La ciclosporine a également fait l’objet d’un certain nombre d’études chez des femmes qui en prenaient pour d’autres pathologies. Aux doses habituellement administrées, un nourrisson allaité reçoit environ 2 % de la dose maternelle ajustée pour le poids (ou de la dose pédiatrique), et souvent < 1 %. Il arrive que la ciclosporine soit détectable dans le sérum infantile. De nombreuses mères ont allaité en étant traitées au long cours par ciclosporine (suite à une transplantation par exemple). Aucun impact négatif n’a été rapporté chez les enfants allaités. Elle est considérée comme utilisable pendant l’allaitement, l’enfant allaité étant régulièrement suivi. Pour davantage d’informations, vous pouvez consulter : Doss All 2008 ; 77 : 21-3.
Le mycophénolate mofétil a fait l’objet de beaucoup moins d’études chez des mères allaitantes. Une étude menée chez une femme faisait état d’une excrétion lactée relativement importante. Elle en prenait 720 mg 2 fois par jour. Le taux lacté avant la prise matinale, puis 2 et 4 heures après celle-ci, était respectivement de 35, 80 et 28 mg/l, le pic lacté semblant survenir environ 2 heures après la prise. Le nourrisson exclusivement allaité était probablement exposé à au moins 19 % de la dose maternelle ajustée pour le poids. Aucun effet secondaire n’a été rapporté chez des enfants allaités par des mères traitées par mycophénolate mofétil (Constantinescu ; Boyle). Il reste toutefois préférable d’utiliser un autre produit, en particulier si l’enfant est un prématuré ou un petit nourrisson.
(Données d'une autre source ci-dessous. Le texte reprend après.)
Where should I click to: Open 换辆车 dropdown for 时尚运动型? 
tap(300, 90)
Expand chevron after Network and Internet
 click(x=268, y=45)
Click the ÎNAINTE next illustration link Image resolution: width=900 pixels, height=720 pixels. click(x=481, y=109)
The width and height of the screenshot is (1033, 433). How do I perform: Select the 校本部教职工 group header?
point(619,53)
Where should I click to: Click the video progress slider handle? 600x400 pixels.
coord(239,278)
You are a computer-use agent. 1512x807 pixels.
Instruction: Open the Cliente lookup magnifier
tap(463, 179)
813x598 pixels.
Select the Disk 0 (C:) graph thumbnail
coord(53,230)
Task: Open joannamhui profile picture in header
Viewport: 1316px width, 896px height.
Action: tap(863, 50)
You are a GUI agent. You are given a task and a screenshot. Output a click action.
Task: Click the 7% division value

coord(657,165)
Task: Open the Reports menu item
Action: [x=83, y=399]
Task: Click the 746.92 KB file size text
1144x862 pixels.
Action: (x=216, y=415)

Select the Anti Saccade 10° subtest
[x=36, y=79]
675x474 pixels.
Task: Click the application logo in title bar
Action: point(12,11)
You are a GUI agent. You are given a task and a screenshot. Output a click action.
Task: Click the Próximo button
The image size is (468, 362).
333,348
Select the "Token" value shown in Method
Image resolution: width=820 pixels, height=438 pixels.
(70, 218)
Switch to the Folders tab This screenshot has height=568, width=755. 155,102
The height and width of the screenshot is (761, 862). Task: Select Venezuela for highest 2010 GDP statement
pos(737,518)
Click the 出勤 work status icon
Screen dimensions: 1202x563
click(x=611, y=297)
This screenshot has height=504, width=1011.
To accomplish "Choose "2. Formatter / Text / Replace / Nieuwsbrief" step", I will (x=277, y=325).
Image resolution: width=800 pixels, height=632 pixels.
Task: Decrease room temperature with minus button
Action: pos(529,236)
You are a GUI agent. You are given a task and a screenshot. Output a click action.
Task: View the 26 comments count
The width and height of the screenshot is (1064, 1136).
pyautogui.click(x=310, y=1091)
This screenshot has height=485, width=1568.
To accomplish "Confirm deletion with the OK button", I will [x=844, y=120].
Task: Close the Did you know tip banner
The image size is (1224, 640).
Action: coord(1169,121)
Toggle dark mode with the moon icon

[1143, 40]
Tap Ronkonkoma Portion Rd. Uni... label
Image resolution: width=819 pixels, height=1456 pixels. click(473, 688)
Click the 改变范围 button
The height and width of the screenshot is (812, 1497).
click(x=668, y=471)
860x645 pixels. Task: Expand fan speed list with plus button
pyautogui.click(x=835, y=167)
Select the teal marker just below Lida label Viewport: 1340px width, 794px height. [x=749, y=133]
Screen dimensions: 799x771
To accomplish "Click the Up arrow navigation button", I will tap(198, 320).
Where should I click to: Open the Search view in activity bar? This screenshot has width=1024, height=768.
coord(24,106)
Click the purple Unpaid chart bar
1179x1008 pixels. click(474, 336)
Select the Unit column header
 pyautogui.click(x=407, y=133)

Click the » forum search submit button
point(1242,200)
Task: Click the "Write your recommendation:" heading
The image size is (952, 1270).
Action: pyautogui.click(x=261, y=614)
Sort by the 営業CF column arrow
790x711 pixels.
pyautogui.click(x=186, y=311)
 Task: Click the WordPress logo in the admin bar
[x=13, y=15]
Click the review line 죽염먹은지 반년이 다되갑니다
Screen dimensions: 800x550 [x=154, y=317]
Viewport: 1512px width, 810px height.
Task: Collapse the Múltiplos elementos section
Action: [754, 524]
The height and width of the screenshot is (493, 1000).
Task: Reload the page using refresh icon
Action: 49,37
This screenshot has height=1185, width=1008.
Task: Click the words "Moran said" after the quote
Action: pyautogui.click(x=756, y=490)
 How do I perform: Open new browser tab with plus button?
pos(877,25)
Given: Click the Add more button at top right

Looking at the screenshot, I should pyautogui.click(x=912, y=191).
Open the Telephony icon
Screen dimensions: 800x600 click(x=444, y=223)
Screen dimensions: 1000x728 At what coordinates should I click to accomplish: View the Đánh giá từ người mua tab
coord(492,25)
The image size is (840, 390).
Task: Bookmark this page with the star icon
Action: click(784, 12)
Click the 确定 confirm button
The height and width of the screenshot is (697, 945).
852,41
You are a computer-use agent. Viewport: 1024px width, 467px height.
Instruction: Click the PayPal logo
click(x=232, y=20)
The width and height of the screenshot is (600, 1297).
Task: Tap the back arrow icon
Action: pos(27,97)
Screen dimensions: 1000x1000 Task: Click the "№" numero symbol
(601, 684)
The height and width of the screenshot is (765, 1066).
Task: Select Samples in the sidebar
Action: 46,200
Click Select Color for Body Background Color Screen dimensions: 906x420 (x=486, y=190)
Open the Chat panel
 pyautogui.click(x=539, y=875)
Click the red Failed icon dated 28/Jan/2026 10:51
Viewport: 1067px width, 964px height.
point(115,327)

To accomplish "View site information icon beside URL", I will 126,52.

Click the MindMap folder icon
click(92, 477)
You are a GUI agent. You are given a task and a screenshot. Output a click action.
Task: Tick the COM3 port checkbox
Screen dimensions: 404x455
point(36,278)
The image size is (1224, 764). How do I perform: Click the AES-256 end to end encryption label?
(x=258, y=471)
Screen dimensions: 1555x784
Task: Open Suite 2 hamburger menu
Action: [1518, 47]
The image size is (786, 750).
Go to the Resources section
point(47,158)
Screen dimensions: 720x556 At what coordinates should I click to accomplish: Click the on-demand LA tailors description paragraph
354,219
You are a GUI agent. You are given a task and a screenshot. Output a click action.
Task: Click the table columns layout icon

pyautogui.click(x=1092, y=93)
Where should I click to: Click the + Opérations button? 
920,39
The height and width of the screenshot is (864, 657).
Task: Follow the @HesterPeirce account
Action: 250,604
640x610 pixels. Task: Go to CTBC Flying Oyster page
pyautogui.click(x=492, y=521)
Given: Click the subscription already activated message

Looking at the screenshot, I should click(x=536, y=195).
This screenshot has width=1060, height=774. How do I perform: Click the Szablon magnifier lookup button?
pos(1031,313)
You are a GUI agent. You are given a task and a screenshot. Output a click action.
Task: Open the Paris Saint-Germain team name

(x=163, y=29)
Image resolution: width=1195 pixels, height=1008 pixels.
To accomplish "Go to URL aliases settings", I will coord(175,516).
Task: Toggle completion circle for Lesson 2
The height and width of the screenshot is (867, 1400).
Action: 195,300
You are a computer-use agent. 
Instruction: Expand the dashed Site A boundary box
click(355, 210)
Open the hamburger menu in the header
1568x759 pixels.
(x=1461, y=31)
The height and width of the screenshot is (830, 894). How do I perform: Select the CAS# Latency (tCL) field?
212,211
L’éculizumab est un anticorps monoclonal approuvé pour le traitement de fond de la MG. Des études ont suivi des femmes traitées pour une hématurie nocturne paroxystique, et l’éculizumab n’était pas détectable dans le lait maternel (Ando ; Kelly ; Miyasaka ; Sarris ; Sharma). Environ 60 enfants ont été allaités par une mère traitée par éculizumab sans présenter aucun effet secondaire (Socié).
Le ravulizumab est un autre anticorps monoclonal dont le mécanisme d’action est similaire à celui de l’éculizumab. Il n’existe aucune donnée sur son excrétion lactée. Toutefois, comme les autres anticorps monoclonaux, son poids moléculaire est élevé et sa biodisponibilité orale est très faible. Le fabricant recommande d’arrêter l’allaitement jusqu’à 8 mois après la dernière prise, probablement en raison de l’absence de données. Il sera préférable d’utiliser un produit pour lequel des données existent, comme l’éculizumab.
L’efgartigimod alfa bloque les récepteurs Fc néonataux (FcRN), ce qui abaisse le taux d’IgG, incluant celles qui sont dirigées contre les récepteurs de l’acétylcholine. Il n’existe aucune donnée sur son excrétion lactée. C’est également une grosse molécule dont la biodisponibilité orale est très faible. Le fabricant ne le contre-indique pas pendant l’allaitement, mais en l’absence de données il est préférable de l’utiliser avec précaution, en particulier si l’enfant allaité est un prématuré ou un nouveau-né.
En conclusion
Le traitement de la MG peut dans l’ensemble être le même pendant l’allaitement que le traitement standard. La pyridostigmine utilisée en première intention a un bon profil de sécurité. L’azathioprine, la ciclosporine et l’éculizumab sont utilisables pendant l’allaitement moyennant un suivi régulier du bébé allaité.